READING TEXT ->
-*-
Academic reparation and stepping aside

Reflections from a former President of the African Studies Association (ASA), the largest African Studies association globally, on the future of the discipline.

Photo by Gift Habeshaw on Unsplash

Two years ago, as I concluded my time as President of the United States-based African Studies Association (ASA), I delivered the obligatory “presidential lecture.” Mine was entitled, “#HerskovitsMustFall: A Meditation on Whiteness, African Studies, and the Unfinished Business of 1968.” (A revised and expanded version of the lecture eventually appeared in the ASA’s journal, African Studies Review.)

Africa Is a Country founding editor, Sean Jacobs, has been nudging me for almost two years now to write about that 2018 lecture and its aftermath. We served on the ASA’s board together for three years. In contemplating my response to him, I kept remembering this run-down tro-tro I used to see plying the roads of Accra. The words, “NOTHING LEFT TO SAY … ” were emblazoned on its back door.

As I said in Atlanta in 2018: much of what I had to offer the audience had been said before—by  other scholars (in print and lecture format), including by some of my presidential predecessors, like Sandra Greene, James Pritchett, Pearl Robinson, and Paul Tiyambe Zeleza. The vexed, racist history of the association and the ways in which, with the support of the US government and major philanthropic institutions, it helped empower traditionally White universities as African Studies powerhouses, while marginalizing Black scholars, especially at Historically Black Colleges and Universities (where African Studies had first taken root in the US) was a well-known story, at least for some. (My capitalization of “Black” and “White” reflects my agreement with recent public commentary. See, for example, Kwame Anthony Appiah, “The Case for Capitalizing the B in Black,” The Atlantic and Nell Irvin Painter, “Why ‘White’ Should be Capitalized, Too,” The Washington Post.)

Based on the ASA’s documentary archive, I was perhaps able to offer a deeper dive into events in Montreal in 1969, when Black radical scholars and their allies took on the association’s entrenched White power. I also compiled and shared some statistics: on presidents elected and prizes awarded, by race and by gender, from the founding of the organization in 1957 to the present. Those numbers were stark, and they were unforgiving. I even recall some gasps from the audience.

In the end, the lecture was greeted by a standing ovation. It left me elated and just as quickly deflated. Let me explain.
-*-
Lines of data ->
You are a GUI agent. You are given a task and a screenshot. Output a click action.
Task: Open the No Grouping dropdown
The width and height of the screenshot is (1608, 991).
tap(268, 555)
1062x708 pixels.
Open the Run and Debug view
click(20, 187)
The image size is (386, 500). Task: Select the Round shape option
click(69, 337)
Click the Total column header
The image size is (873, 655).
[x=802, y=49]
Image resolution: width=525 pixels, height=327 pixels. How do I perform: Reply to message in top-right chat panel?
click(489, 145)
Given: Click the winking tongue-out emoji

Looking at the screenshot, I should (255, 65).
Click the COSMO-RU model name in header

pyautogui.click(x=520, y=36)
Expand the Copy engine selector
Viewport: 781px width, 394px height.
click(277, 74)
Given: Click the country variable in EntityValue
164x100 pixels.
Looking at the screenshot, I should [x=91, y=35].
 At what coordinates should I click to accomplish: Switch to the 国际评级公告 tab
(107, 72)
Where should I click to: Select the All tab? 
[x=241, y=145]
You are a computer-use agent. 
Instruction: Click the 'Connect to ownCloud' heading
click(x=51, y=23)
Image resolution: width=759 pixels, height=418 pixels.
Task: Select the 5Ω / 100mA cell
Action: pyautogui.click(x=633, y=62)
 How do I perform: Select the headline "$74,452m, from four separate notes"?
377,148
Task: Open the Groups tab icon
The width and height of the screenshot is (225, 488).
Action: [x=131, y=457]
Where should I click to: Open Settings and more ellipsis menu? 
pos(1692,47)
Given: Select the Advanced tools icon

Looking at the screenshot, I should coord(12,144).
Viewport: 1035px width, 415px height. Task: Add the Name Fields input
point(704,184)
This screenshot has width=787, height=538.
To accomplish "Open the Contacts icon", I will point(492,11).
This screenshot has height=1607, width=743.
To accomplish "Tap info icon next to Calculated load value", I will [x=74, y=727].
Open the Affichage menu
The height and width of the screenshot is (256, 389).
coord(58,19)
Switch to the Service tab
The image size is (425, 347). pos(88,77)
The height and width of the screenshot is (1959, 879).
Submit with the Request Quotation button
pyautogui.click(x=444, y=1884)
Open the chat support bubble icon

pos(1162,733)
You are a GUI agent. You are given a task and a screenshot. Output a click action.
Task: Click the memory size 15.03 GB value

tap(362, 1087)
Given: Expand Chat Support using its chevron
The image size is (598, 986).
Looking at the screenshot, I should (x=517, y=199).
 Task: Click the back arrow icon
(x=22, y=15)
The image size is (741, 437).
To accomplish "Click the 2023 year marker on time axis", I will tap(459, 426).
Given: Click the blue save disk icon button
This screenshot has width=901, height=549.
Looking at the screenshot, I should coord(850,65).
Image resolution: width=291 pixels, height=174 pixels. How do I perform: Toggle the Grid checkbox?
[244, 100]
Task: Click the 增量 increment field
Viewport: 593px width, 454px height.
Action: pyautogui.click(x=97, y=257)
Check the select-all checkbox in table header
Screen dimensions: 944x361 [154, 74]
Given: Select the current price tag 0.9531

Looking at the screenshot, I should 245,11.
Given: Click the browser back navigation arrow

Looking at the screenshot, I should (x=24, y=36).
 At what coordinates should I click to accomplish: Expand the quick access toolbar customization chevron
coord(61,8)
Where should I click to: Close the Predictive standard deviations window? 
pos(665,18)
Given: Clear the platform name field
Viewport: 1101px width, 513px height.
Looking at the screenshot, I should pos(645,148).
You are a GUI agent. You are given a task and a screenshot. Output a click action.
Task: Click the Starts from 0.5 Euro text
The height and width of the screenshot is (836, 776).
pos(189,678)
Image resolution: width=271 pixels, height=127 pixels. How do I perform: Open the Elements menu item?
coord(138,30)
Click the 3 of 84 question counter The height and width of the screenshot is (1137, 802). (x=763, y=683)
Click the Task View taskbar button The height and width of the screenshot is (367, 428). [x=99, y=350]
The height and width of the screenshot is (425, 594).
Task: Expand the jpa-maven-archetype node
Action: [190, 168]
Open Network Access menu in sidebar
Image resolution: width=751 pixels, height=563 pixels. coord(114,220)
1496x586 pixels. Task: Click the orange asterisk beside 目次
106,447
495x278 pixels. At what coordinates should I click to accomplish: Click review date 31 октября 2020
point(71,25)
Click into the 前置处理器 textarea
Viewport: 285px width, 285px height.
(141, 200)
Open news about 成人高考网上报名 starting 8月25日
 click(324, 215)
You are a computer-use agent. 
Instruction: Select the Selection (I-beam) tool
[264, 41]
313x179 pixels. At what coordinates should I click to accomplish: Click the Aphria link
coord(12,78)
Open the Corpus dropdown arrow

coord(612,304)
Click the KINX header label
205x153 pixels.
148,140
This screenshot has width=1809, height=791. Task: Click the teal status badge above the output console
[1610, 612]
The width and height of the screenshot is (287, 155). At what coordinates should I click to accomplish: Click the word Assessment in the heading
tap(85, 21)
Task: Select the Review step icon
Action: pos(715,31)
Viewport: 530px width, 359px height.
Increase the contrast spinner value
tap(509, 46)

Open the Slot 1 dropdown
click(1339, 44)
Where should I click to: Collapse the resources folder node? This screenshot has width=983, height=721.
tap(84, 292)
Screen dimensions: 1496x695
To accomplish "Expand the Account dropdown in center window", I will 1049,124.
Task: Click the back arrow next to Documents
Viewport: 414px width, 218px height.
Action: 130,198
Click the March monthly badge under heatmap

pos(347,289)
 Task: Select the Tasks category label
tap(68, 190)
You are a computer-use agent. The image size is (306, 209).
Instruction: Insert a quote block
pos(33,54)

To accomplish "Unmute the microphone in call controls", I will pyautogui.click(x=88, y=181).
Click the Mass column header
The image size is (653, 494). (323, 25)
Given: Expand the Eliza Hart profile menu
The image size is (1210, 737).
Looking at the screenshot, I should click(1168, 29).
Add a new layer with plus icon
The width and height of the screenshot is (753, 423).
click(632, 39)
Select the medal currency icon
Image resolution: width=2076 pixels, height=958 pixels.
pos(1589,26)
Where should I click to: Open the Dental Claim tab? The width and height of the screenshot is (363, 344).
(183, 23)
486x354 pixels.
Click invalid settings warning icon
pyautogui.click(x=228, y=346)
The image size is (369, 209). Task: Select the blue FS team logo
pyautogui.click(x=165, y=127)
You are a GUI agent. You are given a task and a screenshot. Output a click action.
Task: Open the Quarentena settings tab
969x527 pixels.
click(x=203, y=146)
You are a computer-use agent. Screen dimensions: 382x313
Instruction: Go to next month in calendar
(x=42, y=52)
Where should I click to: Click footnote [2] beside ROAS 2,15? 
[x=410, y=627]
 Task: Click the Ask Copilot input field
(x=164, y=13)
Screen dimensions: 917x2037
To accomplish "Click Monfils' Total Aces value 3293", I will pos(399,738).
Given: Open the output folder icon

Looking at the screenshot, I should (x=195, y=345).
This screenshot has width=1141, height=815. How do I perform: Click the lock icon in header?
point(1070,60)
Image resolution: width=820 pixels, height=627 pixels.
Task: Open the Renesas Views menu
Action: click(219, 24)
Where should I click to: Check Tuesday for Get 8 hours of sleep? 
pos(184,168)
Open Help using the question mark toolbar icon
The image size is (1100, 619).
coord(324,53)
-*-
WHAT IS EXPECTED -> List the former presidents of the association whom the essay on African Studies names as having made these points before. The lines of data aren't needed for this.

RESPONSE TO THIS TASK -> Sandra Greene, James Pritchett, Pearl Robinson, Paul Tiyambe Zeleza